# What is your calculated cost for dead Tanganyika fish



## frschul

*What is your calculated cost for dead Tang. fish*​
Under $100.003946.99%$100.00 - $200.001720.48%$201.00 - $400.0089.64%Over $4001922.89%


----------



## frschul

Since you have been keeping Tanganyika fish
What is your calculated cost for dead fish, DOAs(and not compensated for) , death in the tank from aggression, breeding, tank problems(electrical, environmental, etc)... *This I guess is our version of the biggest loser*  :lol:  ...... enter comments and enter in the poll


----------



## prov356

Coming up on end of first year with Tangs. Only have lost 2 fish at a cost of $6 each.

I don't think I'm going to win this.


----------



## Number6

Well over $400 but that's nothing compared to anyone who's kept Tropheus species.


----------



## rogersb

hmm, lost a couple t. irsacae due to not doing my homework, a calvus got into a plant that came out of the water during a w.c. and died, and a mystery death on an elipsifer. Grand total of $62. I have not lost any tropheus yet, if things start to go bad though I will be able to change my vote quickly to over $400.


----------



## Fogelhund

Well, about 30 years of keeping fish... does this include fish that have died of old age. :lol:


----------



## 12pointer

My biggest was a little over $300 when I lost my group of wild Cyp TriColors to a heater malfunction 2 years ago. Since then maybe another $50


----------



## Guest

Man, over $400 for me and this is within the last 6 months since I had my new 265G tank set up. Before that, I lost one Duboise due to aggression. But this time around, let's see ...

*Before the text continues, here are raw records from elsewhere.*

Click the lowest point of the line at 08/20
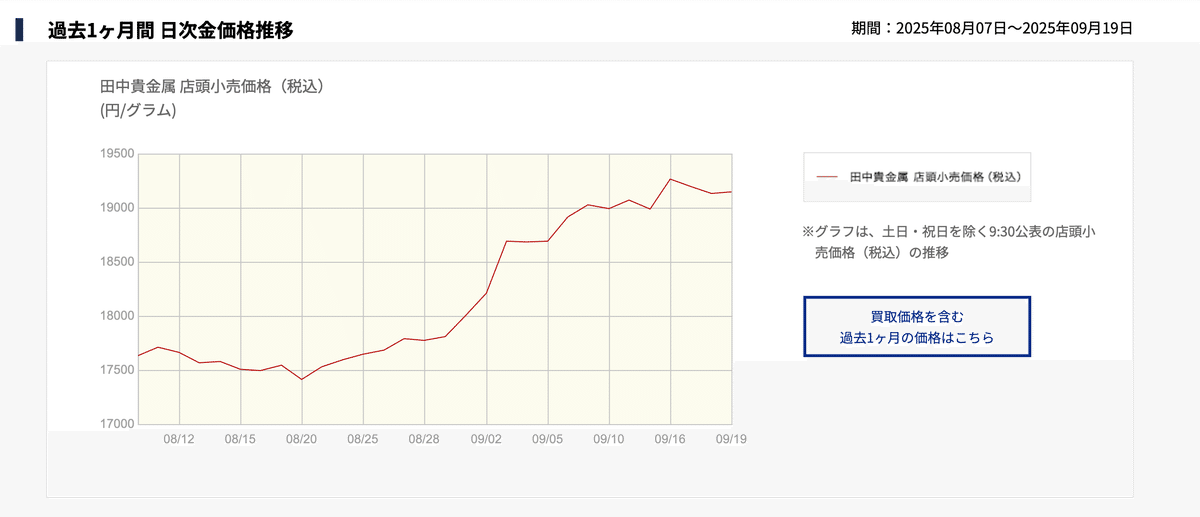Screen dimensions: 1200x517 301,379
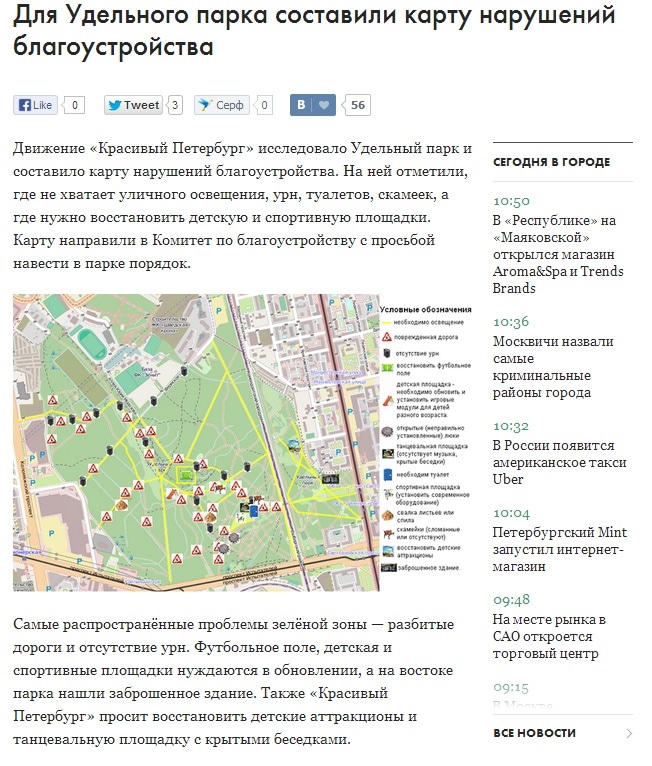Viewport: 652px width, 766px height.
Task: Open the Удельный парк violations map image
Action: pyautogui.click(x=195, y=442)
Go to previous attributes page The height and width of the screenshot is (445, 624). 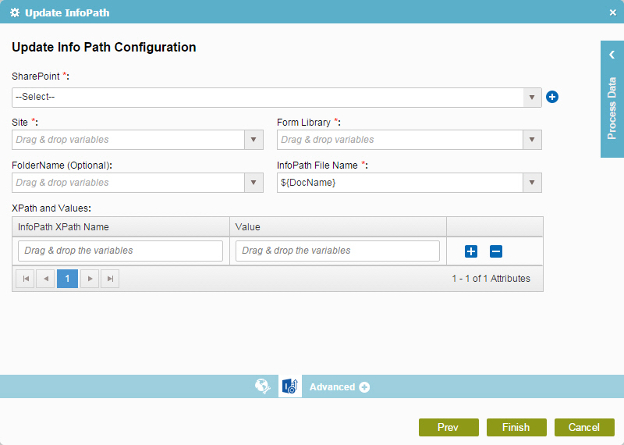(x=46, y=279)
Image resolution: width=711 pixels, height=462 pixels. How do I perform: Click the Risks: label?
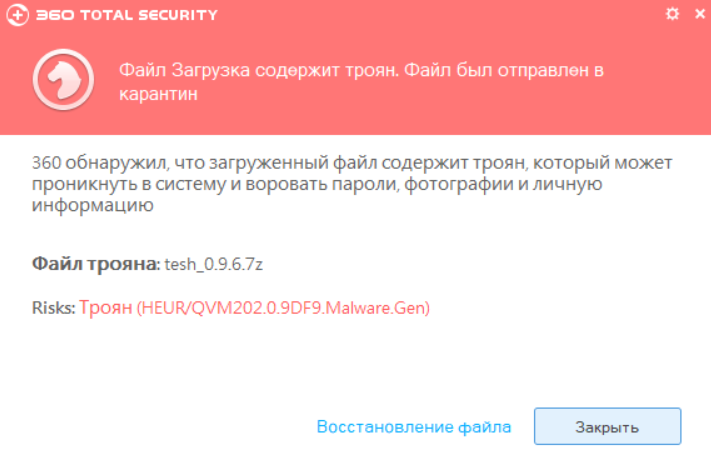[54, 308]
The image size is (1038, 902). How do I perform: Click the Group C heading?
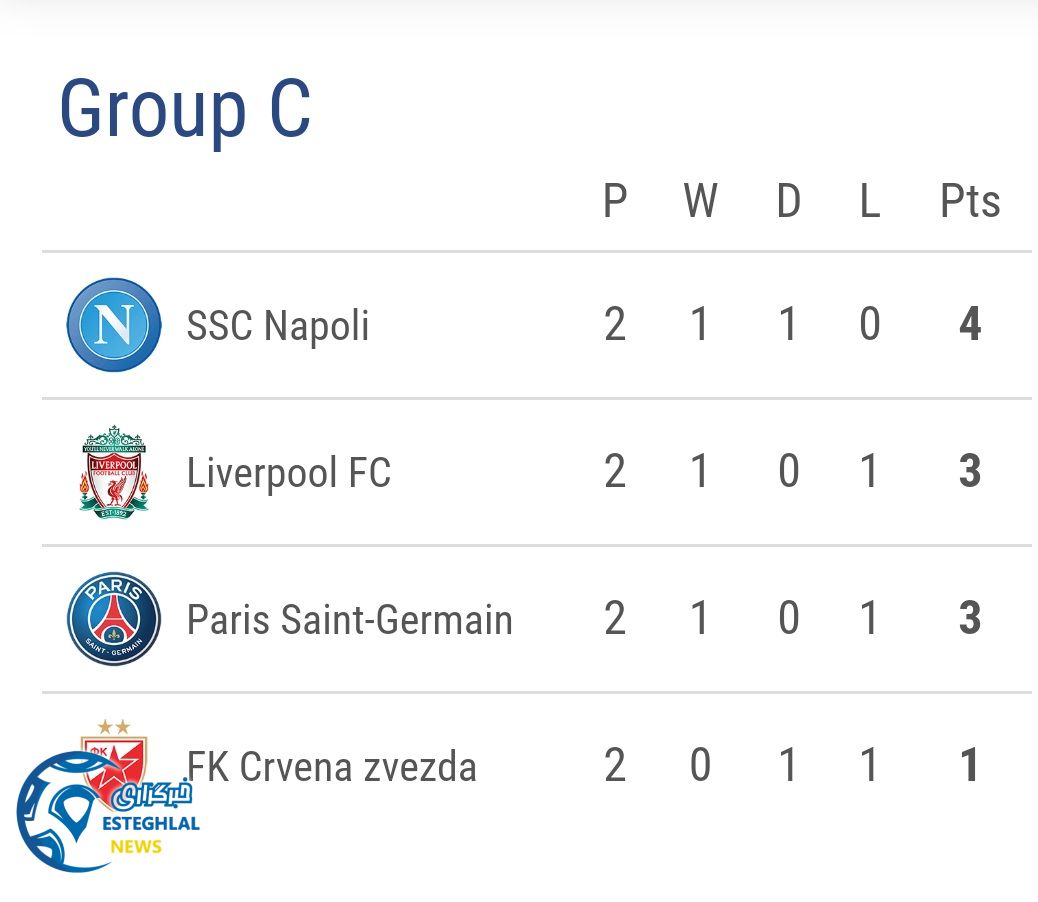coord(185,108)
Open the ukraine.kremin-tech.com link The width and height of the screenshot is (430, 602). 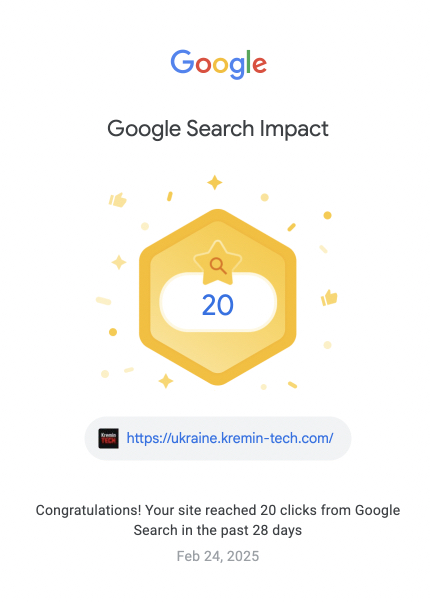tap(230, 438)
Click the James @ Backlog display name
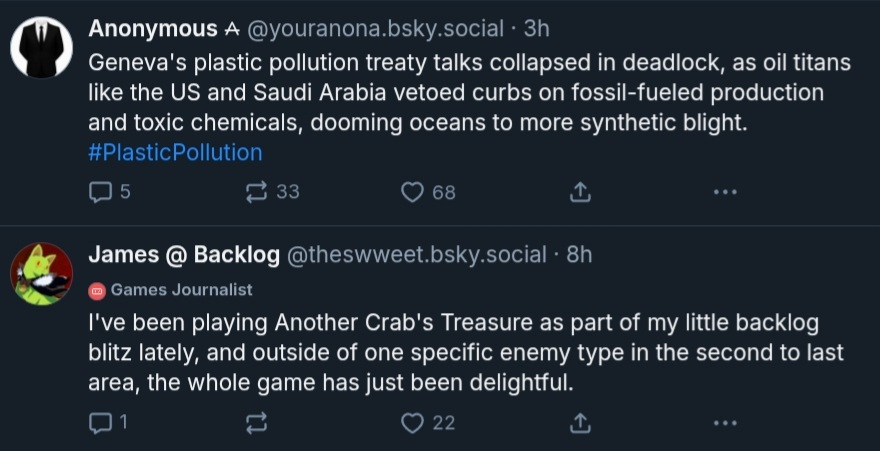Screen dimensions: 880x451 point(184,255)
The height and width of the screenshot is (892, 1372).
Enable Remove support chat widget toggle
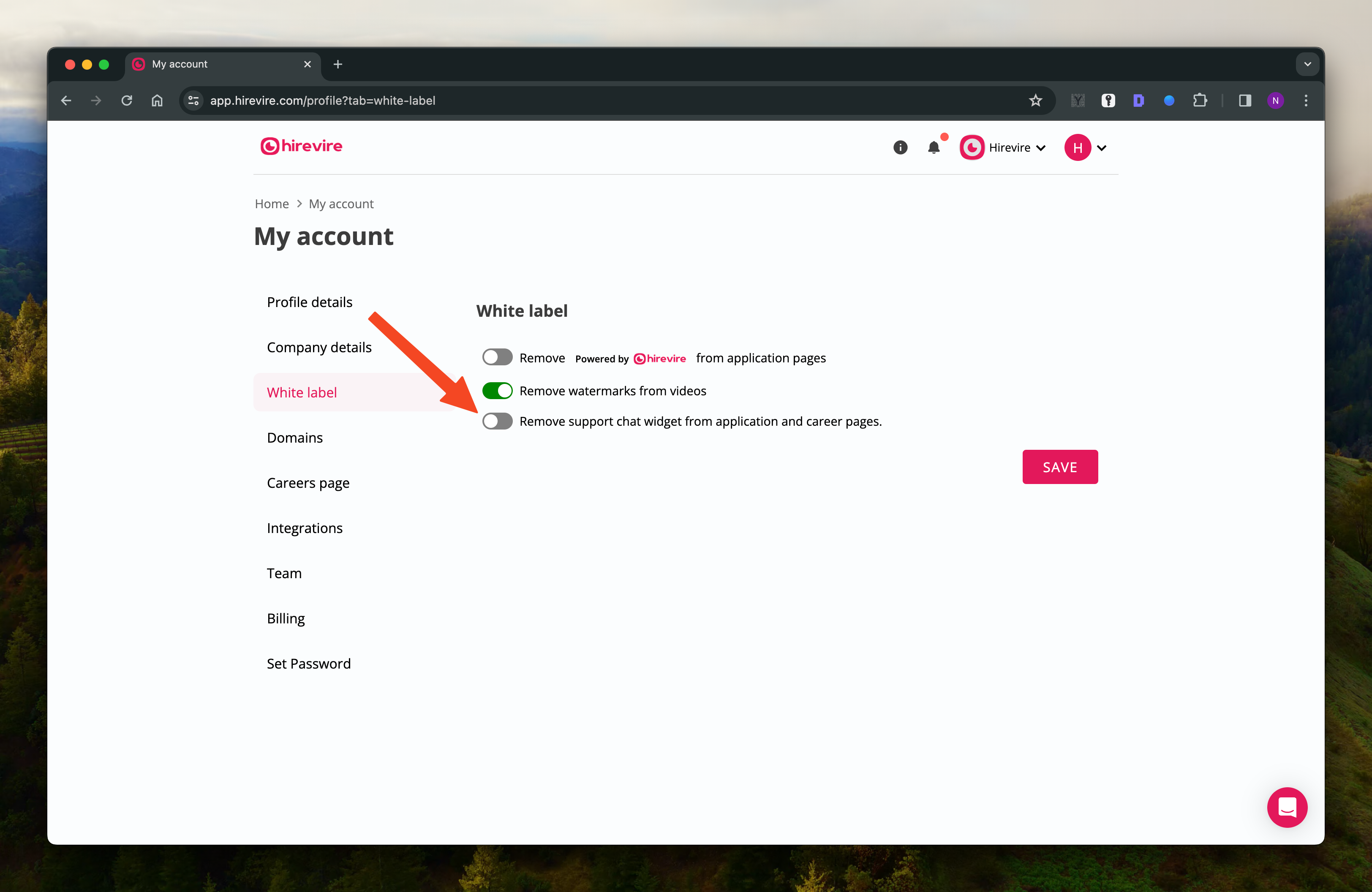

- 10 plus cyps due to shipping issues, jumping from the tank, and one medication disaster - $100 +
- 12 Callochromis due to the medication disaster - $100+
- 6 Simochromis due to the medication disaster - $50
- 4 gobies due to the medication disaster - $50
- 5 calvus due to the same medication disaster (I have lost other fish as well, but I am only counting Tangs) - $50
- Another calvus (got sick and died not the medication disaster) - $20 
- 3 Petricolas due to filter intake accident - $30

So about $400 on this tank alone. This was one expensive tank. But then I killed over 12 discus in the last 2 years and they were a lot more expensive.  Sometimes, I don't know why I keep buying fish. :x


----------



## frschul

I wanted to edit and add another Poll box for $800.00 + but could not edit this poll.... So I know that the cost could easily exceed $400.00... Or if you have some of those killer Lamps. Nkambe , Elongatus, etc.


----------



## frschul

and NUMBER6

"Culling does NOT mean killing... just removing! "

My fish do a lot of culling :lol:


----------



## Longstocking

hmmm.... not saying :lol: But well over 400.00 I keep tropheus and those haven't been my biggest losses over the years. I'll give you a hint... big mean and has big lips !

Lost an entire tank of them a couple years ago due to a nasty parasite I couldn't firgure out.


----------



## frschul

Sarah 
Not Petros ?????


----------



## Longstocking

:wink:

Anyone that has kept enough of them has had some losses at some point. Now granit ... I was pissed about this loss as it was a very nice tank. What happened... someone sold me sick fish. Fish didn't show any signs. They could live for months with this stupid bug.... never did figure it out. Just slowly died.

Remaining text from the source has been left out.